[Item coordinate data]
--------------------------------

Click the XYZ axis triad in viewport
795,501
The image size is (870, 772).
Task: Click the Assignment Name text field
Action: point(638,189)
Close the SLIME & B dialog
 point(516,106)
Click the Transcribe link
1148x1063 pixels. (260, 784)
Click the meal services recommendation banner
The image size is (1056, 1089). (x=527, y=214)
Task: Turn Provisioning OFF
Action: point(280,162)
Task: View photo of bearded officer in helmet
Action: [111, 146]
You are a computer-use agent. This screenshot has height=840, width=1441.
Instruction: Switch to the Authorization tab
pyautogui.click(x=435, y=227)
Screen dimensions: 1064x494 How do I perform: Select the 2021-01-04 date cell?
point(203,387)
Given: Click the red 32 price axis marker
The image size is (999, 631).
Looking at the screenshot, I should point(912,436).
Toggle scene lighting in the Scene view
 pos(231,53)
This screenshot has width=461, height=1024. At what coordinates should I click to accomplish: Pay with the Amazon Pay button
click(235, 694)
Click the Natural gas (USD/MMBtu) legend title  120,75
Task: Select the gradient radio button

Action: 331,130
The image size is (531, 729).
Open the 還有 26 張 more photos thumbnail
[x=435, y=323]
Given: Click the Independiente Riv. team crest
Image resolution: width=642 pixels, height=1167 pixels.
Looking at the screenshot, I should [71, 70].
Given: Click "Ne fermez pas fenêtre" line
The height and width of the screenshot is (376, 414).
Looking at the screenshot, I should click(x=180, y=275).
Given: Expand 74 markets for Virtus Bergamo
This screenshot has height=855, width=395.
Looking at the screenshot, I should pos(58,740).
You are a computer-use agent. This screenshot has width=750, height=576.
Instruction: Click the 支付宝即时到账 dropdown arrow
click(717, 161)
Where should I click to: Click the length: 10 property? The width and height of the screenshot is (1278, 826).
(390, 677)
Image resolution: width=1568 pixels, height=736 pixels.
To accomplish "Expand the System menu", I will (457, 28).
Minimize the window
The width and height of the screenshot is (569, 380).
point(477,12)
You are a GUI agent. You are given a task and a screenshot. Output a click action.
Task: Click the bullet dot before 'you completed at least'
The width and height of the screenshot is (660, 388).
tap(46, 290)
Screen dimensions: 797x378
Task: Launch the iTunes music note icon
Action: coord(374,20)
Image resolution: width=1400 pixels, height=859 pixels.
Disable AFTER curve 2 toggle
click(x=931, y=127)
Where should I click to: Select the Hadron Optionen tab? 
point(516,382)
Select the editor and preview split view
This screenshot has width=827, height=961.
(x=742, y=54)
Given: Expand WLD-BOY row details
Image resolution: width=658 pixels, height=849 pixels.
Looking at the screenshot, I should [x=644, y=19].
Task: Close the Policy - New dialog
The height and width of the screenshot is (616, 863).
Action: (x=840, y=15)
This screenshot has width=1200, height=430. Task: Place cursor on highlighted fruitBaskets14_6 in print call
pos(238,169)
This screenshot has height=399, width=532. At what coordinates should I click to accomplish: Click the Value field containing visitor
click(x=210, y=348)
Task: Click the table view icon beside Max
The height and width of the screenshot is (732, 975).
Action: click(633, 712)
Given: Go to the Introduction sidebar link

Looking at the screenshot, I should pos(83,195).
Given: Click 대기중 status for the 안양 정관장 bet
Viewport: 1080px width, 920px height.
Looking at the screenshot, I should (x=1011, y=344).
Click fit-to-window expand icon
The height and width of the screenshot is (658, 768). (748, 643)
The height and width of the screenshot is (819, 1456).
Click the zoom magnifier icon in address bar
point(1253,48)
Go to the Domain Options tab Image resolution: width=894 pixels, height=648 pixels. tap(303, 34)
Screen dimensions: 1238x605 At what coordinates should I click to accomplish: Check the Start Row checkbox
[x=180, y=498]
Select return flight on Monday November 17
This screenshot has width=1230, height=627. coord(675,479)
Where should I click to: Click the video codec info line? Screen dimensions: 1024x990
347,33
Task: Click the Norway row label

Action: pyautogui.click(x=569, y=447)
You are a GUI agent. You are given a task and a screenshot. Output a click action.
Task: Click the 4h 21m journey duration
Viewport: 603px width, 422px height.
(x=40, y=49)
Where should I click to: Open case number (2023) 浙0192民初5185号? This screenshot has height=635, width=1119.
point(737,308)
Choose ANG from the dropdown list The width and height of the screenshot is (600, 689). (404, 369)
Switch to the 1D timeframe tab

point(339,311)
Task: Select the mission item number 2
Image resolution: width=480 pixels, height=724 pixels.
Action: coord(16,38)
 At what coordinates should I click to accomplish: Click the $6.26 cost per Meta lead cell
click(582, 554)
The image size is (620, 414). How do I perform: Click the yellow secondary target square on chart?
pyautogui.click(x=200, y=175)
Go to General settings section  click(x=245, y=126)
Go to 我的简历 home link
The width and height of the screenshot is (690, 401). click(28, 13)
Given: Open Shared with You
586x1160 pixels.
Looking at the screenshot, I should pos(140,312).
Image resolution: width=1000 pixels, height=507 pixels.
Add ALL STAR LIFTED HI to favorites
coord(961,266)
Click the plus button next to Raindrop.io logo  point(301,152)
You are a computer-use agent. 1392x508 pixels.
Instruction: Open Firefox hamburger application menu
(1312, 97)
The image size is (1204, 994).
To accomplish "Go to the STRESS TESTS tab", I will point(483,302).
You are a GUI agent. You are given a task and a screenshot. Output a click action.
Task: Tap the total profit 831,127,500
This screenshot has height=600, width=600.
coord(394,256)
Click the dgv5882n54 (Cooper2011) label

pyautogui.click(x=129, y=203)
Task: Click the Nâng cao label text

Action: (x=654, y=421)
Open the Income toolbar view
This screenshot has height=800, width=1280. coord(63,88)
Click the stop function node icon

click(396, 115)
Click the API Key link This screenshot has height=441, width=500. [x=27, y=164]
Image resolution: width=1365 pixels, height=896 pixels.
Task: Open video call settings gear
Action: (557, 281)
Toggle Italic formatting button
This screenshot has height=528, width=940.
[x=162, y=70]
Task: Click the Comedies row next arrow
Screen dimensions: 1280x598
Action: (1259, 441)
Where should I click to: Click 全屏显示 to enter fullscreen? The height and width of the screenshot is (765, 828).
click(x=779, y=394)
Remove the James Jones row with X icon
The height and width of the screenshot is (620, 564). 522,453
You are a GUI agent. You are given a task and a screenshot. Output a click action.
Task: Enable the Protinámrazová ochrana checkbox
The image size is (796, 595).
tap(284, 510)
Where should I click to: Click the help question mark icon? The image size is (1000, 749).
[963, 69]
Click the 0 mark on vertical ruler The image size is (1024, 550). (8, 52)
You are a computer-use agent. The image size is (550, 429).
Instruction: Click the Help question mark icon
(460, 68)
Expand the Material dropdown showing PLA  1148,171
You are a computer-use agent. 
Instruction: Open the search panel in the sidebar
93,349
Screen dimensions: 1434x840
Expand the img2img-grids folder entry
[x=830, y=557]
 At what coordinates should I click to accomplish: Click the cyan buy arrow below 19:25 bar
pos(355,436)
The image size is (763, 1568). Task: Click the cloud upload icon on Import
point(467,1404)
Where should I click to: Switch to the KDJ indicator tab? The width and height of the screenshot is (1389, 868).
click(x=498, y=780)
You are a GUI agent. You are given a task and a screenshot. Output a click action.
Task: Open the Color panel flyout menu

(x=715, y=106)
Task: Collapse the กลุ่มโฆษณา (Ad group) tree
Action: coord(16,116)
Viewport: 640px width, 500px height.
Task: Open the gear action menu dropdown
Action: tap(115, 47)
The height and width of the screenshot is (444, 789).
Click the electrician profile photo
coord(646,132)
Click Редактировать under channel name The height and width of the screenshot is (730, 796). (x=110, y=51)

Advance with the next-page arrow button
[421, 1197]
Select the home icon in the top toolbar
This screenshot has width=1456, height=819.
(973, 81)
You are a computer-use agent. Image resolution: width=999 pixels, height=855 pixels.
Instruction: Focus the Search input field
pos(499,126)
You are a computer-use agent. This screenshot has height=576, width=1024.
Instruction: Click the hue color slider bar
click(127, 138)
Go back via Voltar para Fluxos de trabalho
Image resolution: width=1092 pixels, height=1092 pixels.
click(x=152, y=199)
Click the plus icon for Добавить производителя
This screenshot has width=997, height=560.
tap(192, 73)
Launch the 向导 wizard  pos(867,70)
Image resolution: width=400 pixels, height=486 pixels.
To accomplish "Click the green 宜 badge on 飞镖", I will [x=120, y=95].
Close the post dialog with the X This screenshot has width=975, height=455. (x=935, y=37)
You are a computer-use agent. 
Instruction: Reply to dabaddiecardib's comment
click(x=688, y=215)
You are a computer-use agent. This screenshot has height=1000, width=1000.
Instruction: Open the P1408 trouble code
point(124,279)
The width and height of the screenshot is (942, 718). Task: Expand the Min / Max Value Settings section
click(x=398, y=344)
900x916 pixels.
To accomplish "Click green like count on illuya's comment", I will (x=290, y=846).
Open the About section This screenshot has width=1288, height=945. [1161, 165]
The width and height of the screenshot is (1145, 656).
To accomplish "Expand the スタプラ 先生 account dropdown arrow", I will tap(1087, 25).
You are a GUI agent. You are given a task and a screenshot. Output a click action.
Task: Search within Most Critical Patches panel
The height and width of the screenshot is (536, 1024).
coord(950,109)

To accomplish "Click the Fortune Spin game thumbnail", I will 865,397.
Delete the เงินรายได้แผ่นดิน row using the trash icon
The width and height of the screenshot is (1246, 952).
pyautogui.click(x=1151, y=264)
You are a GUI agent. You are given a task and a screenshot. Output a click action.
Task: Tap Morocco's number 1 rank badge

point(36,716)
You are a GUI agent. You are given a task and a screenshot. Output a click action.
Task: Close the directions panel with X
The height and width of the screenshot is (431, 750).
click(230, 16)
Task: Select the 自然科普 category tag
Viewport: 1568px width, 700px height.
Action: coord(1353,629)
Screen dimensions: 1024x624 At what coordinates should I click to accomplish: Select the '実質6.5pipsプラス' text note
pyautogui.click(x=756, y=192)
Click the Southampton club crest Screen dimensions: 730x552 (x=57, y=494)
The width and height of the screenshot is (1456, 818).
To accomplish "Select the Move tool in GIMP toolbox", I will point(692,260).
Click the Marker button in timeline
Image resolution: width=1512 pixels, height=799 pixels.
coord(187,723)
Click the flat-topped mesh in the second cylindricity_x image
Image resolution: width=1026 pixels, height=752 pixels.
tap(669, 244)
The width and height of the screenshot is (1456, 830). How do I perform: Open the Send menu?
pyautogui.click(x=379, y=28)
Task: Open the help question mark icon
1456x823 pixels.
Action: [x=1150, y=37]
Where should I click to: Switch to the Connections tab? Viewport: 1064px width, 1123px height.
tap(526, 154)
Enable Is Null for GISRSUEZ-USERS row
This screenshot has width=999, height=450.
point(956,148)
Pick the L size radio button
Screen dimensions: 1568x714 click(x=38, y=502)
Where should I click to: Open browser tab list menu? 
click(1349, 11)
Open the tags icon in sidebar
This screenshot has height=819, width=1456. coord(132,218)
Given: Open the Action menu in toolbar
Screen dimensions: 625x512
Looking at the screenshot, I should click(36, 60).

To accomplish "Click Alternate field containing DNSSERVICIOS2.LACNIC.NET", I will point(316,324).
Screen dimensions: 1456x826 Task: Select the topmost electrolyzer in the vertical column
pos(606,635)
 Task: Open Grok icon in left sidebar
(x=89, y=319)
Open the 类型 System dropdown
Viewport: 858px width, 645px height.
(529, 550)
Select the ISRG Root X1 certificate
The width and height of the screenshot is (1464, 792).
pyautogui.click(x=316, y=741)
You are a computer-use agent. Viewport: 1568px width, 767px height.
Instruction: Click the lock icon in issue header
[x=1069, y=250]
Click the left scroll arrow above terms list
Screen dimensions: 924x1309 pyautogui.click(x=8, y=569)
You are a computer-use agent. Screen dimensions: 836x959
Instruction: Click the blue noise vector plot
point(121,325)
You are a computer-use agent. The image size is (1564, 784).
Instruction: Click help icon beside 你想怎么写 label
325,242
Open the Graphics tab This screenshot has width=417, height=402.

--------------------------------

§ Required task: Substitute "Directive" for every "Instruction" in the lines of the records between the line holding "Click the 0" and the line holding "pos(499,126)", inclusive, and return only those lines with nothing else changed.

§ Answer to this task:
Click the 0 mark on vertical ruler The image size is (1024, 550). (8, 52)
You are a computer-use agent. The image size is (550, 429).
Directive: Click the Help question mark icon
(460, 68)
Expand the Material dropdown showing PLA  1148,171
You are a computer-use agent. 
Directive: Open the search panel in the sidebar
93,349
Screen dimensions: 1434x840
Expand the img2img-grids folder entry
[x=830, y=557]
 At what coordinates should I click to accomplish: Click the cyan buy arrow below 19:25 bar
pos(355,436)
The image size is (763, 1568). Task: Click the cloud upload icon on Import
point(467,1404)
Where should I click to: Switch to the KDJ indicator tab? The width and height of the screenshot is (1389, 868).
click(x=498, y=780)
You are a GUI agent. You are given a task and a screenshot. Output a click action.
Task: Open the Color panel flyout menu

(x=715, y=106)
Task: Collapse the กลุ่มโฆษณา (Ad group) tree
Action: coord(16,116)
Viewport: 640px width, 500px height.
Task: Open the gear action menu dropdown
Action: tap(115, 47)
The height and width of the screenshot is (444, 789).
Click the electrician profile photo
coord(646,132)
Click Редактировать under channel name The height and width of the screenshot is (730, 796). (x=110, y=51)

Advance with the next-page arrow button
[421, 1197]
Select the home icon in the top toolbar
This screenshot has width=1456, height=819.
(973, 81)
You are a computer-use agent. Image resolution: width=999 pixels, height=855 pixels.
Directive: Focus the Search input field
pos(499,126)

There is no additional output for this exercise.